─── SUPPLIED RECORDS

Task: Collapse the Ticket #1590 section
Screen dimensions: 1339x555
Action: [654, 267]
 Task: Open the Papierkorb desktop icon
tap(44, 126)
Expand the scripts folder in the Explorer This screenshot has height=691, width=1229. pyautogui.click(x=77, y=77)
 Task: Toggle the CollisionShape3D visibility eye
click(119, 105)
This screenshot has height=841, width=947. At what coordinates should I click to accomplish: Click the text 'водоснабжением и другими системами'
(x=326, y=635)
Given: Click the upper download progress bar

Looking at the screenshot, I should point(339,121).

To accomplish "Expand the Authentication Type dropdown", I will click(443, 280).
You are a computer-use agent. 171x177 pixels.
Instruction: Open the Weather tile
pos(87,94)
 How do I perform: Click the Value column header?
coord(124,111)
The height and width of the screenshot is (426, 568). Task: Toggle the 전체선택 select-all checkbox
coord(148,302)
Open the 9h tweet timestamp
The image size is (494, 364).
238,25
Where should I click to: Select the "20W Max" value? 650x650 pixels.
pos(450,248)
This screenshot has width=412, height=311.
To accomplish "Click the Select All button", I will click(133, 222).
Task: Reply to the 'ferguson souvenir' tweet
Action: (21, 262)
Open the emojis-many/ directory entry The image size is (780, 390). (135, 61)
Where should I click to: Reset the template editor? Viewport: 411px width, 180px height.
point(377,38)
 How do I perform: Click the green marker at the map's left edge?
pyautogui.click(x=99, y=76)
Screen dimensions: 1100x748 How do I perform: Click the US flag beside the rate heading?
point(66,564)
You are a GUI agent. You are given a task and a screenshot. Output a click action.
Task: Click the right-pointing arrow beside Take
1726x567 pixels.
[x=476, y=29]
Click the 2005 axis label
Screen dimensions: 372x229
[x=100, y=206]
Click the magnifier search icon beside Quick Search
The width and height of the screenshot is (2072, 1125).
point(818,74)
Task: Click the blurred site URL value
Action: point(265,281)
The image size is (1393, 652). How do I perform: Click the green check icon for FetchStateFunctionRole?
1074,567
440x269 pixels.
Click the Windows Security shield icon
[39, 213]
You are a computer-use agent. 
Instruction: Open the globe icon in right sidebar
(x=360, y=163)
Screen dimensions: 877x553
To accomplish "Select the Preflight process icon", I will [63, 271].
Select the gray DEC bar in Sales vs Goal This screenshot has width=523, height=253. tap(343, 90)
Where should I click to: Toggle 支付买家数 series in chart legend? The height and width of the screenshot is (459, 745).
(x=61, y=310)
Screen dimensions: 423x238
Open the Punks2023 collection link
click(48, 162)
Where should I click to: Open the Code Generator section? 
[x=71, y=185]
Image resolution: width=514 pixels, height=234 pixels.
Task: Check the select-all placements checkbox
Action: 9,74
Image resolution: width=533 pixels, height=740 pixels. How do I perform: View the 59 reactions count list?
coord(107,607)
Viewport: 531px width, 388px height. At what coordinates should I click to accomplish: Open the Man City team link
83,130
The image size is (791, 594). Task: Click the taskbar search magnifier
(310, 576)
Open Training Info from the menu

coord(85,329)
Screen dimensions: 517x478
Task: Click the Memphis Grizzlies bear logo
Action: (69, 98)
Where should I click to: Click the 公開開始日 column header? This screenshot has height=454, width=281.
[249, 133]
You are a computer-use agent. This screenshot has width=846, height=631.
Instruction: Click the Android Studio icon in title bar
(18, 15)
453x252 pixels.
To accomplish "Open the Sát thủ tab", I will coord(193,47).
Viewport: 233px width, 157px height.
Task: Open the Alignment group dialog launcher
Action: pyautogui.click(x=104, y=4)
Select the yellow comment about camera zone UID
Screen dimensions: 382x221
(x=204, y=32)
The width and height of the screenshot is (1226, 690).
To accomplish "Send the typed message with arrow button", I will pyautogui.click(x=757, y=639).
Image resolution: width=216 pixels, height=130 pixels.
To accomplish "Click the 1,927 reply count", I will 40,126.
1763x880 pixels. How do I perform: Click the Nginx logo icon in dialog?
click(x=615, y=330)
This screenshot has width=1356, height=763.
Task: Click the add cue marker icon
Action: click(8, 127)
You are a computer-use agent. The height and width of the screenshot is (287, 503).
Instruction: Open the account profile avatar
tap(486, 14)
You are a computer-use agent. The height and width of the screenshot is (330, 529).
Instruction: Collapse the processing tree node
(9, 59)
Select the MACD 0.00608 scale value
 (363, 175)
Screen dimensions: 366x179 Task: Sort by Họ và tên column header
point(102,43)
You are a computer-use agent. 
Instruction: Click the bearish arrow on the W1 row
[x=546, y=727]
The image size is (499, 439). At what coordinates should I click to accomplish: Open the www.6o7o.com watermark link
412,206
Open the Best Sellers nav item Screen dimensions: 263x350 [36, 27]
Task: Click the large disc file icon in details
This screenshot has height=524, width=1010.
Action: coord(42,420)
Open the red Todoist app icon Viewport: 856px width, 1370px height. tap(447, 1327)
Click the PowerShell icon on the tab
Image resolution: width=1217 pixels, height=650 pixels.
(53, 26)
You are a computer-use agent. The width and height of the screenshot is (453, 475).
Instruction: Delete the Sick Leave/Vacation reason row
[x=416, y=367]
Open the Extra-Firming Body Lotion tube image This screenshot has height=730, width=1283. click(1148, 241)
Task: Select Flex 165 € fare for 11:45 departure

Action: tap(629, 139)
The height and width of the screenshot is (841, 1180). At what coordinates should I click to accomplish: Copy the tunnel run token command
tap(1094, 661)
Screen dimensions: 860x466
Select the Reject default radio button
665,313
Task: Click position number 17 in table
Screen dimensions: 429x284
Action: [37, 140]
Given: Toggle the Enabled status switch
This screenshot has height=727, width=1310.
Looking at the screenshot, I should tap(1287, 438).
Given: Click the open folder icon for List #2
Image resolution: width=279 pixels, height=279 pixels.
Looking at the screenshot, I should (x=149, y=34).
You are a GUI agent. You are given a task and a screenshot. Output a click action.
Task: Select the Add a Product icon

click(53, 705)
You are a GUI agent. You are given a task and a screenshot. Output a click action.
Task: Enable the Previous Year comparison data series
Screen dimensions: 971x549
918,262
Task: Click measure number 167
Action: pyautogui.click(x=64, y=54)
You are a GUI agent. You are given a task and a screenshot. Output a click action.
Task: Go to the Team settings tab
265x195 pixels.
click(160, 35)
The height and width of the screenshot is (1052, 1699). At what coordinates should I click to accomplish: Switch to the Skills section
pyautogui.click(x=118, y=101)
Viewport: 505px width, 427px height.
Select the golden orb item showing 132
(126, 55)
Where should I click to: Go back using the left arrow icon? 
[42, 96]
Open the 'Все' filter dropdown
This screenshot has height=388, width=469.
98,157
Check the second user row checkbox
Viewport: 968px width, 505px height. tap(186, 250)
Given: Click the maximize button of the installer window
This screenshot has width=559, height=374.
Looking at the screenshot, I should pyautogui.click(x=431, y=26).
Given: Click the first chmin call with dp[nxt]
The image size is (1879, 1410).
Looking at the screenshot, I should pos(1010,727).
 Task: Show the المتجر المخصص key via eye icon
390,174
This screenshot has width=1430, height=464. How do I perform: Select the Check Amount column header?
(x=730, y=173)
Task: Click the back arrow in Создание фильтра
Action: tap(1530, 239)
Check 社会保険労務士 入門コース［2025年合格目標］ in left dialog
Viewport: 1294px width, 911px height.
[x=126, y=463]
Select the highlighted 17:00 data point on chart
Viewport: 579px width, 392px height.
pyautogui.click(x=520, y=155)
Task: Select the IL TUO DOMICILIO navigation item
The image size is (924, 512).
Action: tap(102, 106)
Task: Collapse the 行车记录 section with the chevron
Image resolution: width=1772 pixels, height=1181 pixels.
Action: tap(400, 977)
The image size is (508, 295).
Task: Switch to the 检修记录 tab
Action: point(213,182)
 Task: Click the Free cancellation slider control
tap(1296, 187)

──────

TASK DESCRIPTION: How many lines in the listing above contain the string "item"? Give only the number.

EXERCISE OUTPUT: 3